Erdoğan, adını Atatürk Havalimanı Millet Bahçesi olarak tescilledikler
Atatürk Havalimanı Millet Bahçesi
Erdoğan, adını Atatürk Havalimanı Millet Bahçesi olarak tescilledikleri eserin, İstanbul’un en yoğun nüfusuna sahip bölgesinde şehrin bir nefes borusu, vahası ve güzellik anıtı olarak vatandaşlara hizmet vereceğini söyledi.
Medeniyet hayalini bile çınar ağacının kökleri, dalları, yaprakları üzerinden kuran bir millete yakışanın, en büyük şehrini böyle bir eserle taçlandırmak olduğuna işaret eden Erdoğan, dünyanın en modern, en büyük, en işlevsel havalimanlarının başında gelen İstanbul Havalimanı’nın her geçen yıl artan yolcu sayısı ve prestijiyle ülkenin yüz akı eseri olarak faaliyetlerine devam ettiğini, Atatürk Havalimanı’nın ise askeri havalimanı, hizmete açık sivil pisti, havacılık faaliyetlerinin sürdüğü diğer birimleriyle kısmen bu vasfını sürdürdüğünü ve sürdüreceğini kaydetti.

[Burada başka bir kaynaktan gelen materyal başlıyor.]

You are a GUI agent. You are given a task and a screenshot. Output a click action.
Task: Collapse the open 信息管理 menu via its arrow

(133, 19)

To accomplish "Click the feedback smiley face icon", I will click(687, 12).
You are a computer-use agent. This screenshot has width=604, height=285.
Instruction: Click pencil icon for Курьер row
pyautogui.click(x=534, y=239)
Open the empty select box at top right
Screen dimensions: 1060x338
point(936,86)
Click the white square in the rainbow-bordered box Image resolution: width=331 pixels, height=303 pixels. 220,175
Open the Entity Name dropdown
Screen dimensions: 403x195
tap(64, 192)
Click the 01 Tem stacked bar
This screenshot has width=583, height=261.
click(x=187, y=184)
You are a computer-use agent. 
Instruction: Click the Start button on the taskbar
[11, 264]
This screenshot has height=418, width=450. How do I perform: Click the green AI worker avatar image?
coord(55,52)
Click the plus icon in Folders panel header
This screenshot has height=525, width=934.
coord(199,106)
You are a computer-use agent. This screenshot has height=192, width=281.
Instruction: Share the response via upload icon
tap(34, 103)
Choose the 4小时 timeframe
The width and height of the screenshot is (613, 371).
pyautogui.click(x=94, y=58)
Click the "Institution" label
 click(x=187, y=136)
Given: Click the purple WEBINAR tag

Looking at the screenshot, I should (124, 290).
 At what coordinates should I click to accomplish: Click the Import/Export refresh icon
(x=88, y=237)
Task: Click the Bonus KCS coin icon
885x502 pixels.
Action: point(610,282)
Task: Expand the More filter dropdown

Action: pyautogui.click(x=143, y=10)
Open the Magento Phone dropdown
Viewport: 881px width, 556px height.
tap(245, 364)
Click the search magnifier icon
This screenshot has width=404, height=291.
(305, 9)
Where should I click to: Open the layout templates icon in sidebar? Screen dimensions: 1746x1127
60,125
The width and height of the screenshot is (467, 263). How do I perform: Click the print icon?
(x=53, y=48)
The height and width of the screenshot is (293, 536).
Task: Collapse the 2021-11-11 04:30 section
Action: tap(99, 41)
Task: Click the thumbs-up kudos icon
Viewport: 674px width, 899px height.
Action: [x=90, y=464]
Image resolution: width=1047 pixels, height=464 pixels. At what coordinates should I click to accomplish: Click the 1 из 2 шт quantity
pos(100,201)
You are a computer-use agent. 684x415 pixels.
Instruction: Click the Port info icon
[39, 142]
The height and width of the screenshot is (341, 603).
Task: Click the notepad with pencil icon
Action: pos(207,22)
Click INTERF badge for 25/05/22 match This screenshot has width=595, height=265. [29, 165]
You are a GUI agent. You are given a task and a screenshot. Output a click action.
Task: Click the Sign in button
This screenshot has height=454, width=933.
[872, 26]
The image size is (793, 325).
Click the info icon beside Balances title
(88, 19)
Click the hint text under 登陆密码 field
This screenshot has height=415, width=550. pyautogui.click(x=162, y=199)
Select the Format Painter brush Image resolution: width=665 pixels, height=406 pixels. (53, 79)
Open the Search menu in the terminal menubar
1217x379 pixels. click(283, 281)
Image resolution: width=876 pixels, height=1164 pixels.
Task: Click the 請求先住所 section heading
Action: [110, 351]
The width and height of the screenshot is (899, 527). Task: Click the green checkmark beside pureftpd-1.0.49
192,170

Cumhurbaşkanı Erdoğan, “Mesela biz, yurt içi ve yurt dışı seyahatlerimizde Atatürk Havalimanı’nı kullanıyoruz. Aynı şekilde yabancı devlet başkanları da burada karşılanıyor ve uğurlanıyor. Havalimanı içindeki acil durum hastanesine yapılan uçuşlar da buradaki pistten gerçekleştiriliyor.” diye konuştu
“Onlara o yakışır”
Atatürk Havalimanı’na 3 ayda 1006 odalı hastane inşa ettirdiklerini anlatan Erdoğan, “Bize yakışan budur. Biz ana muhalefetin, affedersiniz, kalkıp da adeta hal binasını hastane diye takdim etmek suretiyle milleti aldatma yarışı içinde değiliz. Onlara o yakışır. Bize de 3 ayda Atatürk Havalimanı’nda işte 1006 odalı hastane yapmak yakışır.” ifadelerini kullandı.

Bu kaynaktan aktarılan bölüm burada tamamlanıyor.